Division and Blessing

A sermon with the St. Paul’s Anglican congregation, Kingston, Ontario, Canada,

by Robert Brow     (www.brow.on.ca)  August 15, 2004

If our text today was the only part of the New Testament available to us, we might think it was written by Al Quaida terrorists. How can such words have been spoken by Jesus, the Prince of Peace, and the one who introduced us to the Love of God the Father? This is what he said:

Read: Luke 12:49-53

A. The problem with humans is that we think in terms of shades of grey. We see people are bad, moderately bad, more or less good, a few who are fairly good, and a handful are possibly saints. But in God’s mind there are no shades of grey. God works by clear cut sharp divisions. As Jesus explained :

We either belong to the light of God, or we belong to the darkness.

We are children of God, or the children of Satan.

We are building our house on the rock, or it is founded on sand. Nobody is half on the sand and half on the rock.

In the parable of the seed that God sows in his field, the opposite of good seed are the weeds.

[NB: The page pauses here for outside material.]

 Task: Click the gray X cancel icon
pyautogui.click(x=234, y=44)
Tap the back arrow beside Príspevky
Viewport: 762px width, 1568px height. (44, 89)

Either we are on the narrow way that leads to life or we are on the broad way that leads to destruction.

Either we have eternal life, or we belong to eternal death.

B. In making this division God does not divide people as we do. We divide our world into Jews or Arabs, Canadians or Americans, Black people or White people, those who are educated and those who are ignorant, rich or poor. We even divide among Christians. My denomination is the right one, and others are in the wrong church, or belong to no church at all.

But God does not see as we do. We look on the outward appearance. He looks at the heart. In Jesus’ day the Pharisees viewed themselves as the righteous ones who tried to obey all the rules of the Law of Moses. But Jesus could see right into their heart. "Woe to you, scribes and Pharisees, hypocrites! You lock people out of the Kingdom of Heaven . . . . You blind guides . . . You clean the outside of the cup and of the plate, but inside you are full of greed and self-indulgence . . . You are like whitewashed tombs" (Matthew 23:13-28).

God is not primarily concerned about our performance or outward righteousness - that appears later. What counts is a person’s heart direction. He can see what he or she really loves and cares about. When we move a large rock, all the insects underneath that love the darkness scurry away to find a hole to hide in. They hate the light. Similarly John’s Gospel explains: "This is the judgment (the Greek word is krisis or line of division), that light has come into the world, and people loved darkness rather than light because their deeds were evil . . . But those who do what is true come to the light, so that it may be clearly seen that their deeds have been done in God" (John 3:19-21). The result is that no one who loves hellish darkness would be happy in heaven. And we can be certain that nobody who loves Jesus and what he has in mind could ever be excluded from heaven.

C. Thirdly humans tend to assume that bad people will remain bad. But that is not at all what God has in mind. He tries every which way to turn our hearts towards him and help us into faith. If you had known me 60 years ago when I was in the army during the war you would never have believed I would one day change from atheism into faith. My whole life style was totally opposed to anything Christian. But suddenly my first year at university I said to the Lord, "If you can do anything with me, please get on with it." And he did.

My father was a heavy drinker, and ran around with other women so that my mother had to divorce him. When I tried to talk about my faith, he had every argument against it. But I gave him a New Testament and he began to read it. When he wrote to say he had become a Christian and was going to church, I questioned whether he had really been born again, but a few weeks later I could sense the huge change that had taken place.

When I told my mother that I was going to serve as a missionary, she said to her friends "I have lost my son." But the year before she died she asked Mollie "What does Robert preach about life after death?" And I am sure she opened her heart to the love of God.

The Jewish people of Jerusalem cried out "crucify him" and when Pilate tried to avoid this they said "his blood be on us and on our children." But seven weeks later on the Day of Pentecost 3000 of them came to faith and were baptized. A bit later another 5000 were added to the church.

Saul, who was a terrible vicious persecutor of the early church, and had many of the early Christians imprisoned and killed, was converted on the road to Damascus and became the apostle who planted churches all over the Mediterranean world.

The point is that Jesus the Messiah continually works with us to bring us to faith. Nobody is too bad to change. And he longs for us to accept and enjoy the love of God.

In a few minutes we will accept the invitation of Jesus the Messiah to share in the bread and wine that symbolizes his royal banquet. As we do that, it is good for us to thank him for the changes he has already worked in us. Our heart has turned to love him and his plan for the world. We can admit we are still very imperfect, but we know he loves us, and will perfect us in due course. We can also declare that death is not the end. The Holy Spirit raised him from death, and the same Holy Spirit will raise us right into heaven when we die. That is why I like the prayer we used at the beginning of this Communion Service:

Prayer : "Almighty God, to you all hearts are open, all desires known, and from you no secrets are hidden. Cleanse the thoughts of our hearts by the inspiration of your Holy Spirit, that we may perfectly love you, and worthily magnify your holy name; through Jesus Christ our Lord."